MATERIAL PROVIDED
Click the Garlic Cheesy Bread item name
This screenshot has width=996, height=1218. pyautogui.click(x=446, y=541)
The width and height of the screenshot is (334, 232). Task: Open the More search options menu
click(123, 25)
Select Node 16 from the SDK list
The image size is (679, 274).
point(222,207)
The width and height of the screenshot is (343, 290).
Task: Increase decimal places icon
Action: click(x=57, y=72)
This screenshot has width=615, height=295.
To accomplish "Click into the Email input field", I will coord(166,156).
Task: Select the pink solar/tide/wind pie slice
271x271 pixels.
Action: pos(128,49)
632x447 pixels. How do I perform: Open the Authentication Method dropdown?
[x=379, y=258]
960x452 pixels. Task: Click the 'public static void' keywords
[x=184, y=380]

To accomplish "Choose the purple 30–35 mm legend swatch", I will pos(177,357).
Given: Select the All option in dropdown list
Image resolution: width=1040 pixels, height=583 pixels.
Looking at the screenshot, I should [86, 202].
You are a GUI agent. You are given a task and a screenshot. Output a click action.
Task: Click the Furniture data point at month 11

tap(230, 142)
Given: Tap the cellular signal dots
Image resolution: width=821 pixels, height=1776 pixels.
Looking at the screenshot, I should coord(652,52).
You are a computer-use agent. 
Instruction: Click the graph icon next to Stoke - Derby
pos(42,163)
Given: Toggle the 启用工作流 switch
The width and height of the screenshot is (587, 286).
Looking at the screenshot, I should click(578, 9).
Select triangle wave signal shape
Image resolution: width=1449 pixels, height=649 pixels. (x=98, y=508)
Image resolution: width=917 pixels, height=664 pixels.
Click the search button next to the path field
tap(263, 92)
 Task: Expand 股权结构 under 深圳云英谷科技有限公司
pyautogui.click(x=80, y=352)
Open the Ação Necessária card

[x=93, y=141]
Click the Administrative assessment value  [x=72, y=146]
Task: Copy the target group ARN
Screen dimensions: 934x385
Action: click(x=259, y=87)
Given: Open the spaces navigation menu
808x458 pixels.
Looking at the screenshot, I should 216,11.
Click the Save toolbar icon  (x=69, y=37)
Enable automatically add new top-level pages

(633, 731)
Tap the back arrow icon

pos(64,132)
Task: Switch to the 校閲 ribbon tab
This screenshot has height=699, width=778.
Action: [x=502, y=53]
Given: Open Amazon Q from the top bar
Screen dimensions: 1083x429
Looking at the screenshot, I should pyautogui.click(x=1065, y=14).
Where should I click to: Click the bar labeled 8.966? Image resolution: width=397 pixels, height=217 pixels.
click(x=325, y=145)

WORK ORDER
Repeat the data precisely, line by line.

RESPONSE TO THIS EXERCISE
Click the Garlic Cheesy Bread item name
This screenshot has width=996, height=1218. pyautogui.click(x=446, y=541)
The width and height of the screenshot is (334, 232). Task: Open the More search options menu
click(123, 25)
Select Node 16 from the SDK list
The image size is (679, 274).
point(222,207)
The width and height of the screenshot is (343, 290).
Task: Increase decimal places icon
Action: click(x=57, y=72)
This screenshot has width=615, height=295.
To accomplish "Click into the Email input field", I will coord(166,156).
Task: Select the pink solar/tide/wind pie slice
271x271 pixels.
Action: pos(128,49)
632x447 pixels. How do I perform: Open the Authentication Method dropdown?
[x=379, y=258]
960x452 pixels. Task: Click the 'public static void' keywords
[x=184, y=380]

To accomplish "Choose the purple 30–35 mm legend swatch", I will pos(177,357).
Given: Select the All option in dropdown list
Image resolution: width=1040 pixels, height=583 pixels.
Looking at the screenshot, I should [86, 202].
You are a GUI agent. You are given a task and a screenshot. Output a click action.
Task: Click the Furniture data point at month 11

tap(230, 142)
Given: Tap the cellular signal dots
Image resolution: width=821 pixels, height=1776 pixels.
Looking at the screenshot, I should coord(652,52).
You are a computer-use agent. 
Instruction: Click the graph icon next to Stoke - Derby
pos(42,163)
Given: Toggle the 启用工作流 switch
The width and height of the screenshot is (587, 286).
Looking at the screenshot, I should click(578, 9).
Select triangle wave signal shape
Image resolution: width=1449 pixels, height=649 pixels. (x=98, y=508)
Image resolution: width=917 pixels, height=664 pixels.
Click the search button next to the path field
tap(263, 92)
 Task: Expand 股权结构 under 深圳云英谷科技有限公司
pyautogui.click(x=80, y=352)
Open the Ação Necessária card

[x=93, y=141]
Click the Administrative assessment value  [x=72, y=146]
Task: Copy the target group ARN
Screen dimensions: 934x385
Action: click(x=259, y=87)
Given: Open the spaces navigation menu
808x458 pixels.
Looking at the screenshot, I should 216,11.
Click the Save toolbar icon  (x=69, y=37)
Enable automatically add new top-level pages

(633, 731)
Tap the back arrow icon

pos(64,132)
Task: Switch to the 校閲 ribbon tab
This screenshot has height=699, width=778.
Action: [x=502, y=53]
Given: Open Amazon Q from the top bar
Screen dimensions: 1083x429
Looking at the screenshot, I should pyautogui.click(x=1065, y=14).
Where should I click to: Click the bar labeled 8.966? Image resolution: width=397 pixels, height=217 pixels.
click(x=325, y=145)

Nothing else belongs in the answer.